◆ WHAT THE TASK ASKS: Only the lines from the top of the records below through the line containing "Click the Department table icon in tab" should be printed, exactly and without pictures.

╭─ RECORDS SHOWN

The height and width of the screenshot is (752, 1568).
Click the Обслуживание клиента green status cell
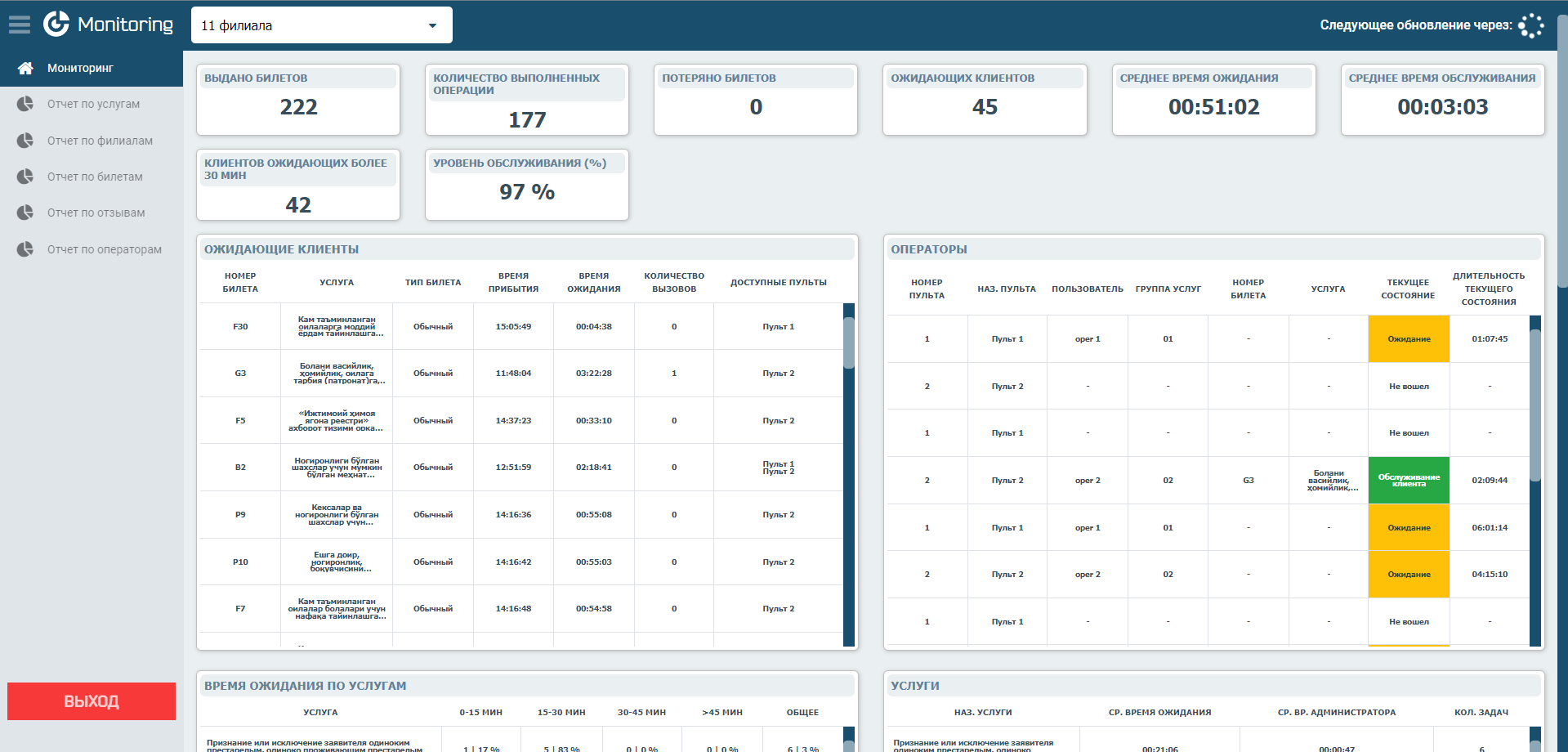[x=1409, y=481]
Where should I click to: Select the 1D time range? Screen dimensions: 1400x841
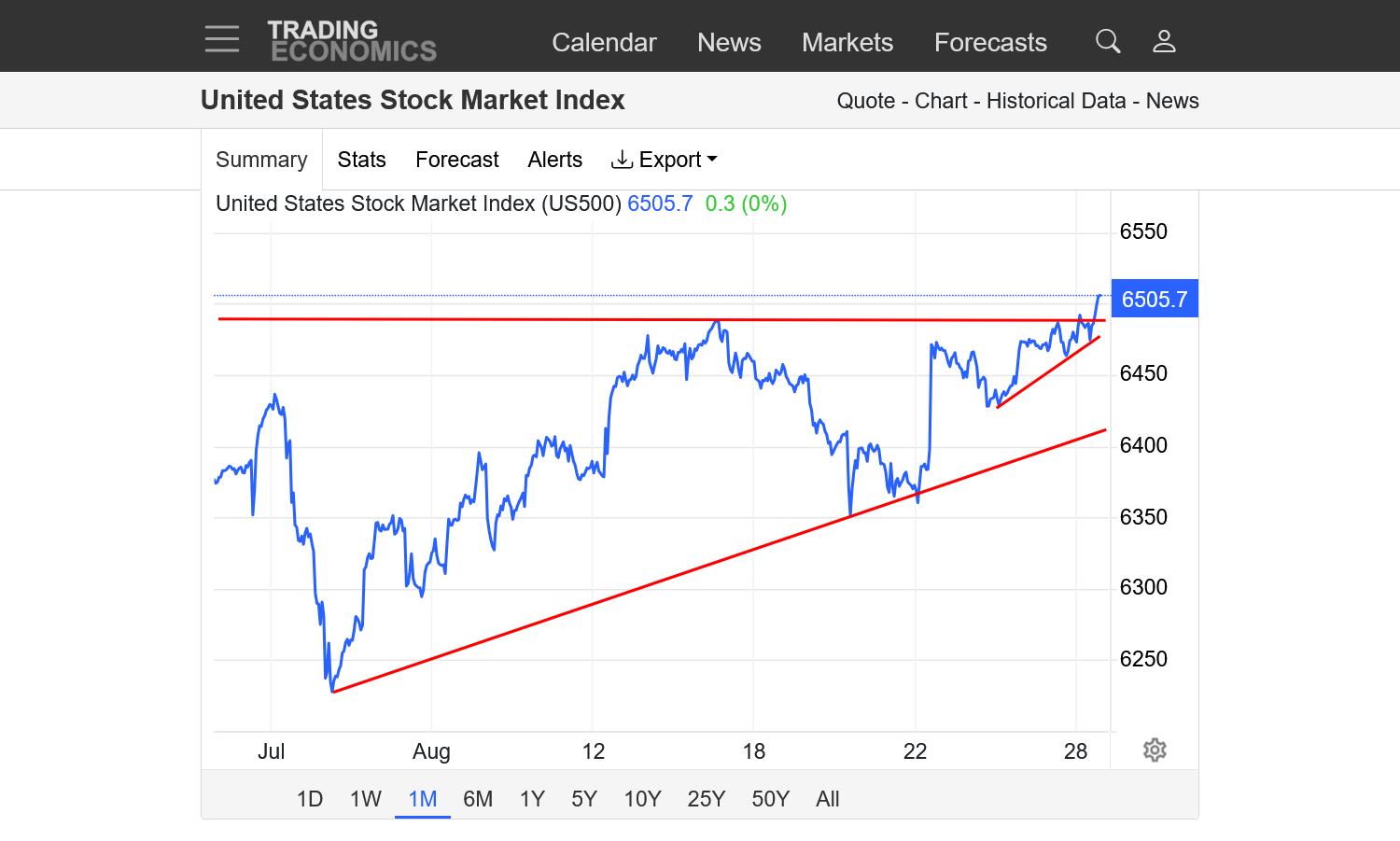click(x=309, y=799)
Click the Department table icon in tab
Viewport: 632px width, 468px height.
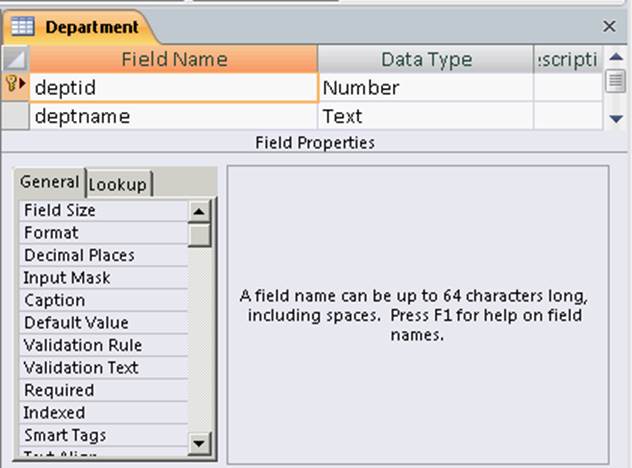[22, 27]
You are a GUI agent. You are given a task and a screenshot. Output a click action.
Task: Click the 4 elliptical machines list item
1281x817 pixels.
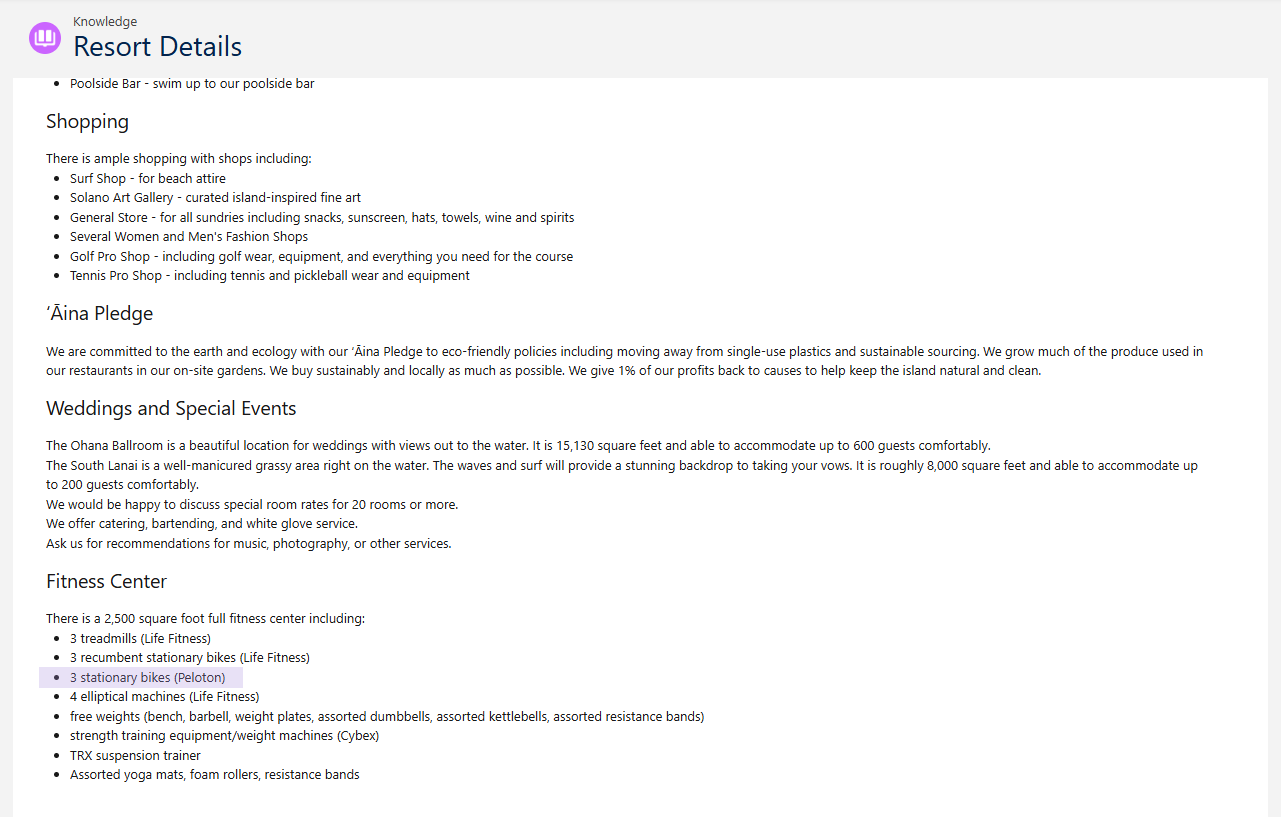pyautogui.click(x=164, y=697)
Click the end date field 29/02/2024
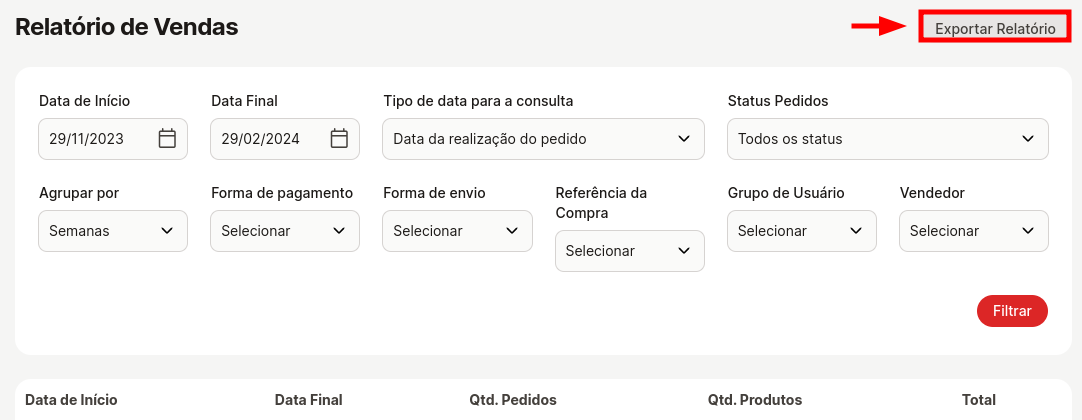Image resolution: width=1082 pixels, height=420 pixels. [x=285, y=139]
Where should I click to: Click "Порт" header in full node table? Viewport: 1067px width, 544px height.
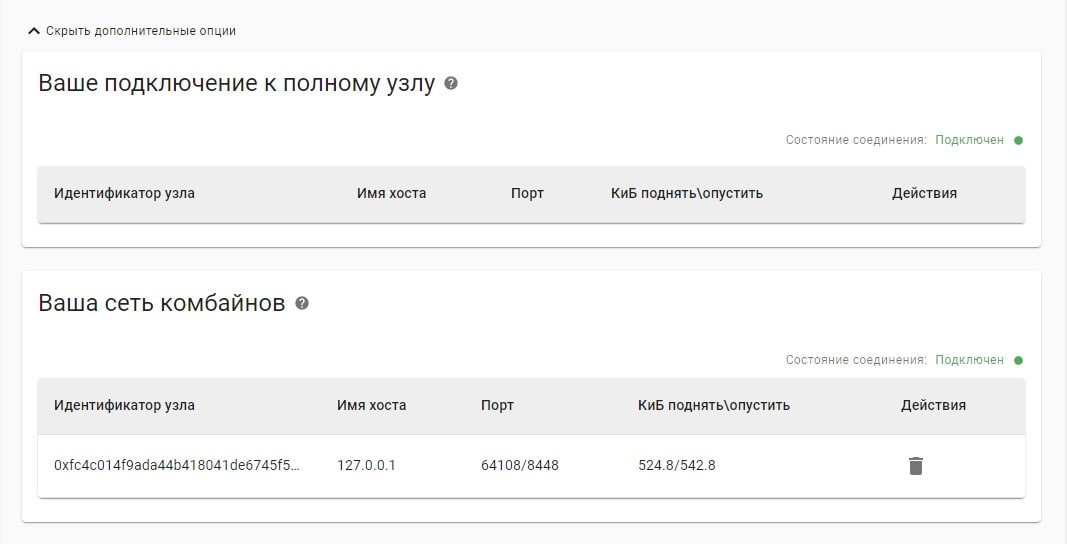click(527, 193)
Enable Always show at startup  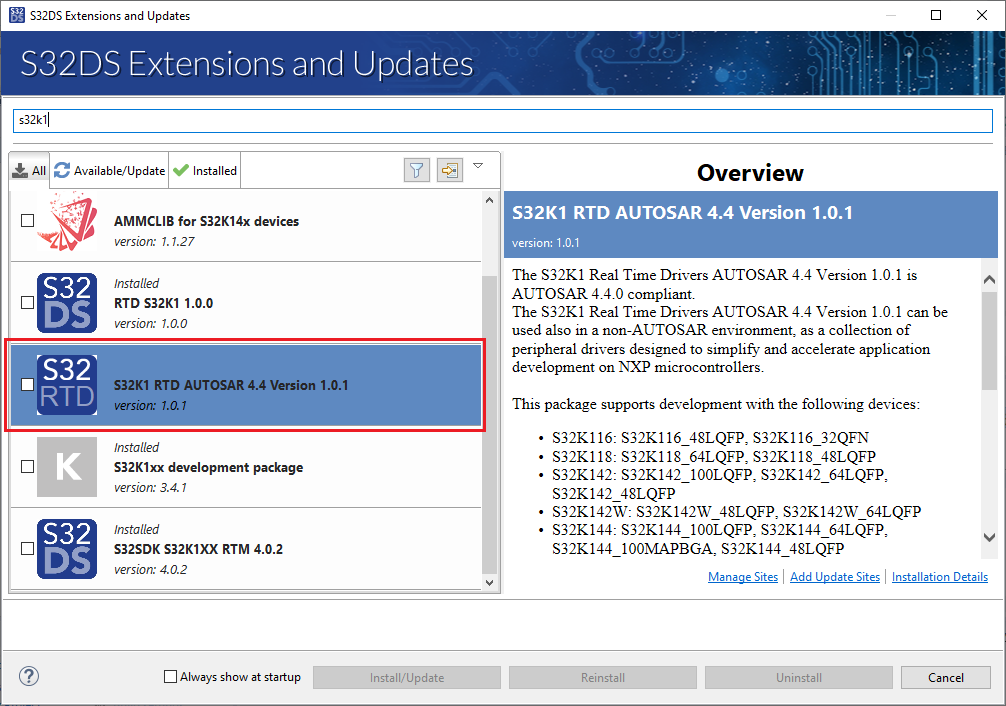click(169, 676)
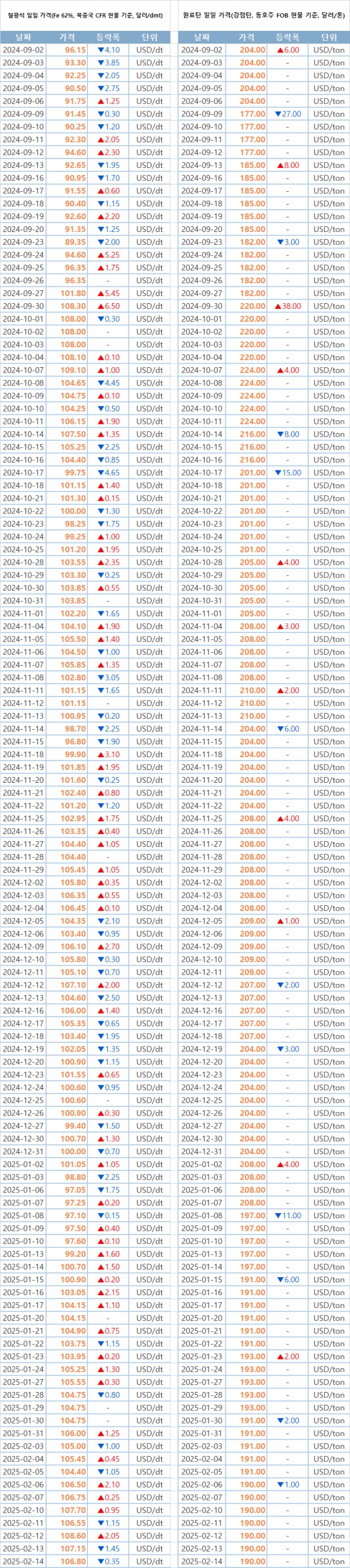
Task: Select the 등락폭 header in coking coal table
Action: [x=288, y=37]
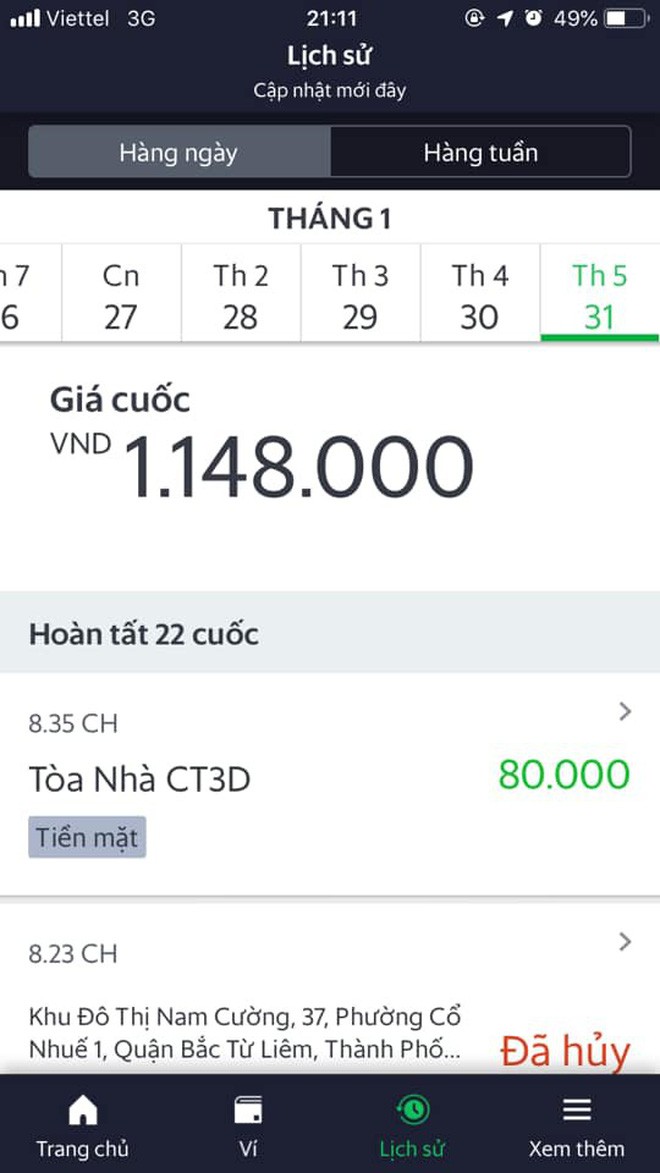Tap the location arrow icon in status bar

(504, 17)
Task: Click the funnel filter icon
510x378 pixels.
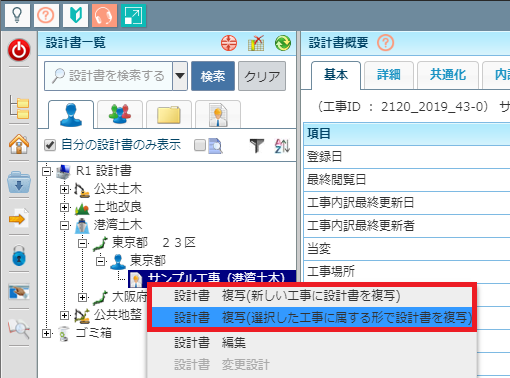Action: coord(257,146)
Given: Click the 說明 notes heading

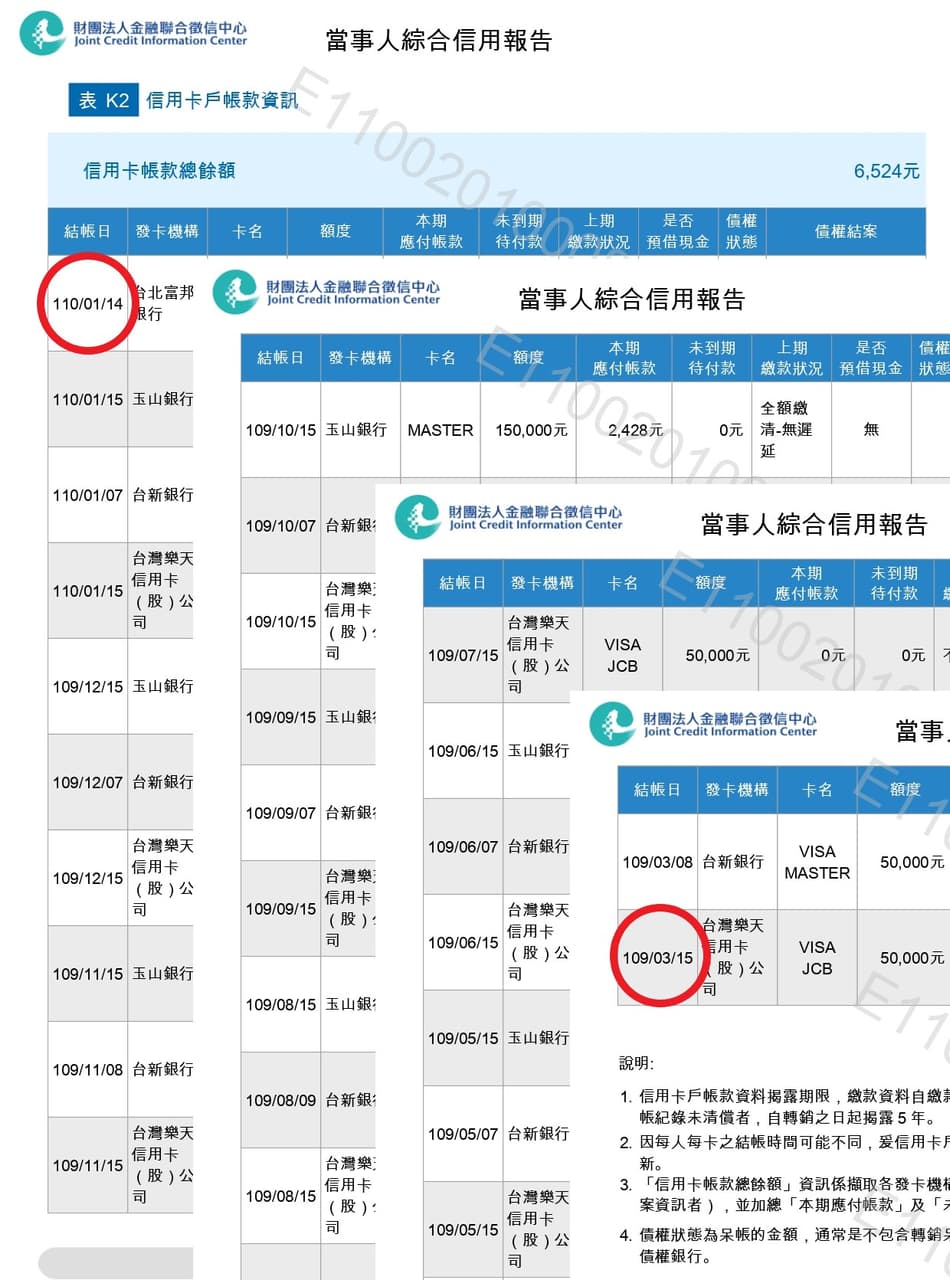Looking at the screenshot, I should (x=637, y=1063).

╰─

◆ REPLY TO THE TASK:
The height and width of the screenshot is (752, 1568).
Click the Обслуживание клиента green status cell
[x=1409, y=481]
Where should I click to: Select the 1D time range? Screen dimensions: 1400x841
click(x=309, y=799)
Click the Department table icon in tab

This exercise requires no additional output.